Kadkade in 1982[31] observed that callus cultures of P. peltatum increased the accumulation of PTOX from 0.0094% to 0.065%, when they were cultivated in media enriched with NAA and 2,4-D; and when they were grown in a combination of 2,4-D and Kin, an increase of 0.57% production of PTOX was obtained. Farkya and Bisaria in 2008[27] reported that in L. album root cultures without phytohormones PTOX was obtained at 6.20 mgPTOX/gDW, when Kin, NAA or 2,4-D were added separately the production of PTOX increased to 6.6, 8.9, and 12.5 mgPTOX/gDW respectively; but when NAA was added together with Kin or 2,4-D together with Kin, the production of PTOX decreased to 5.89 and 2.26 mgPTOX gDW, respectively. Furthermore Smollny et al.,[32] reported that in cells suspension cultures of L. album grown in MS medium supplemented with NAA, the PTOX production increased by 0.5% compared to control cultivation. In the study done by Heyenga et al.[28] with cultures of P. hexadrum, the presence of 2,4-D did not promote the production of PTOX.

Results obtained in the present study indicate that in those treatments in which 2,4-D was added, the tissue was phenolized and died during the first week of cultivation.
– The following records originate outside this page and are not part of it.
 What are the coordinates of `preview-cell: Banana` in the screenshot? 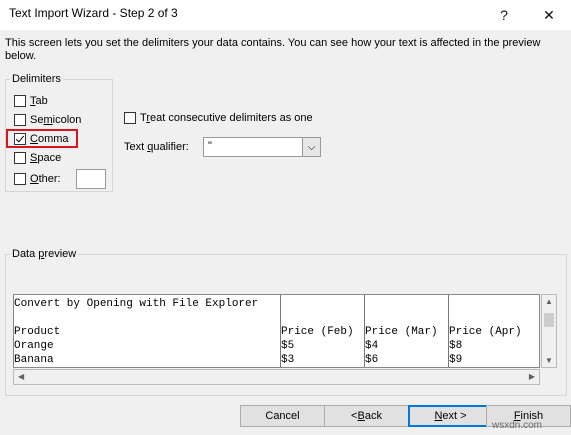 It's located at (34, 360).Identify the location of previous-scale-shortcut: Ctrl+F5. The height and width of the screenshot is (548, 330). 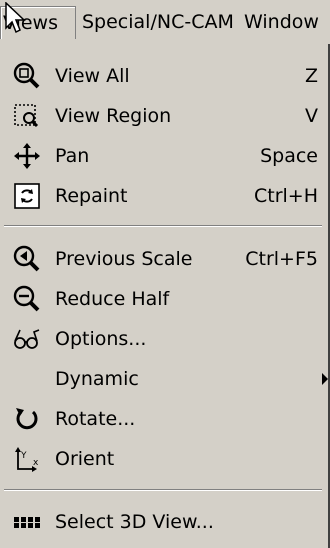
(282, 259). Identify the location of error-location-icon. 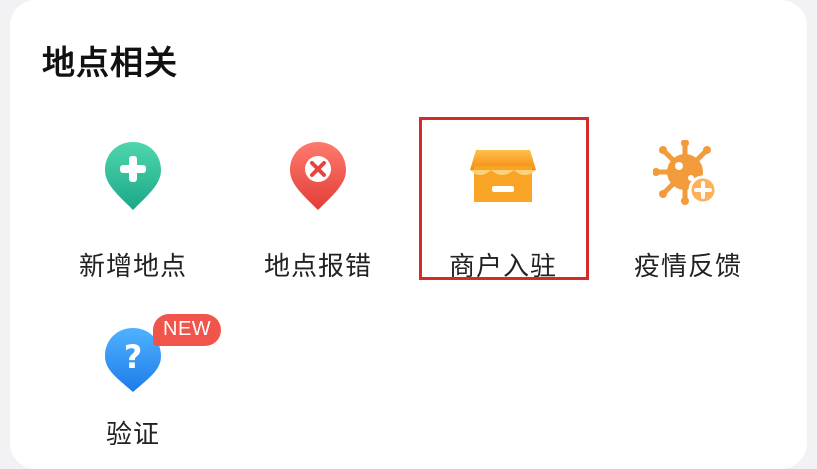
(318, 176).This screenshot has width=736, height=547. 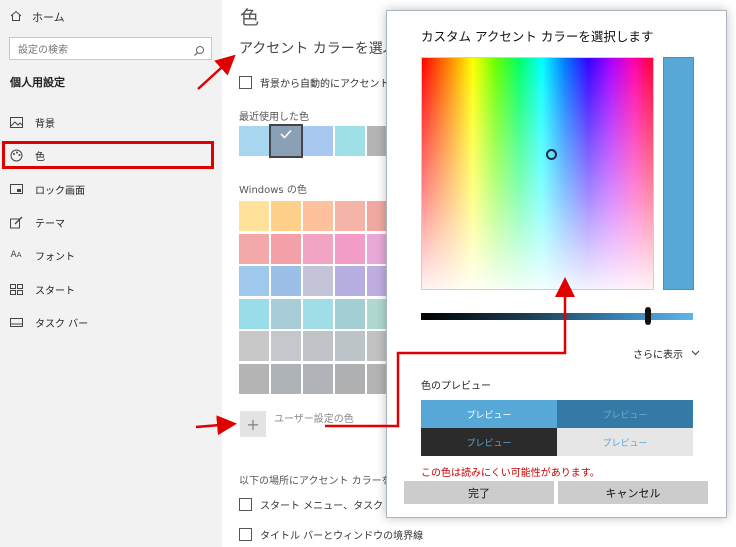 I want to click on titlebar-checkbox-row: タイトル バーとウィンドウの境界線, so click(x=331, y=534).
However when NAA was the only phytohormone added, no presence of PTOX was detected, while in some treatments where NAA was combined with Kin or 6-BAP (treatments 6, 9 and 20) PTOX was detected at a similar level as in wild roots.

According to the results obtained in this project, the extracts of roots, treatments 6 (NAA 1 mg/mL and Kin 0.06 mg/mL) and 20 (NAA 0.4 g/mL and 6-BAP 0.06 mg/mL), had a PTOX content by dry weight of 0.004 and 0.005% respectively, accumulating PTOX at a level similar to that obtained for J. chinensis 0.005%.[10] However, treatment 9 (NAA 0.4 mg/mL and Kin 0.2 mg/mL) produced just 0.002% of PTOX dry weight, or half of the amount produced with treatments 6 and 20. Notably the accumulation of PTOX in roots grown in vitro without hormones was 0.12 ± 0.015 mgPTOX/gDPM, corresponding to 0.013% DW PTOX, a concentration 2.6 times higher than that accumulated for treatments 6 and 20.
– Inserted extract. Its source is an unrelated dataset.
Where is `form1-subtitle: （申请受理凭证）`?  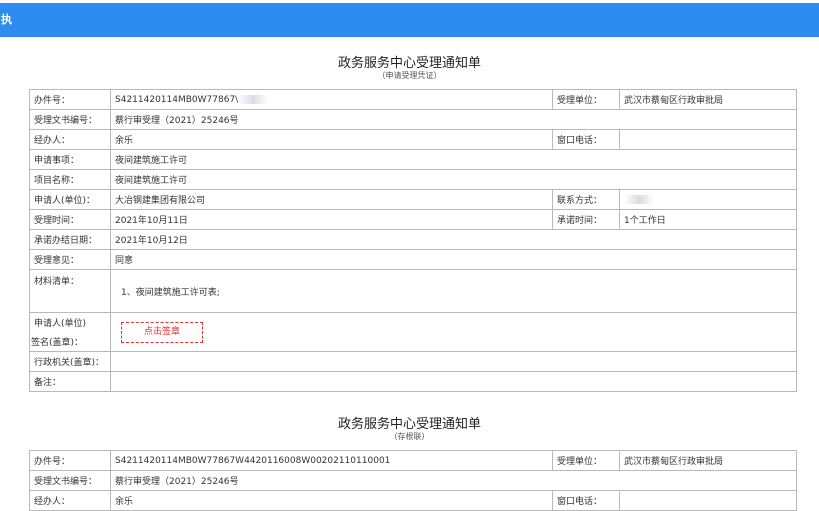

Plant material in tissue culture that was supplemented with phytohormones, showed no statistically significant increase in the production of PTOX, but nevertheless did show an increase in production of PTOX compared to the control (in vitro plants without phytohormones). On the contrary, in our study it was notable that those in vitro roots rather than wild roots were the better producers of PTOX, and that the presence of exogenous hormones is not critical for its accumulation. Though as yet not studied, there is the possibility that endogenous hormones in the in vitro roots of this plant that were grown in the dark, are activated to become adequate inducers for increased accumulation of PTOX.

CONCLUSION

Hyptis suaveolens is a Mexican plant species that accumulates podophyllotoxin in aerial parts as well as in roots of wild specimens. This is the first report on the use of in vitro tissue culture techniques applied to H. suaveolens in order to induce plant genotypes able to express the accumulation of PTOX. Our investigation established that by the use of growth regulators, it was possible to obtain in vitro cultures, provoke morphological variations in explants, and establish callus and root lines of Hyptis suaveolens. It was also proved that three of the cultures of calluses growing together with roots cultivated in the presence of phytohormones, were able to accumulate PTOX at similar concentrations as wild roots, indicating that the metabolic pathway for this type of compounds is actively expressed in the in vitro obtained material. A new aspect in this study is the observation that root cultures without the addition of phytohormones produced higher levels of PTOX compared to wild plants that were collected in a specific location of México.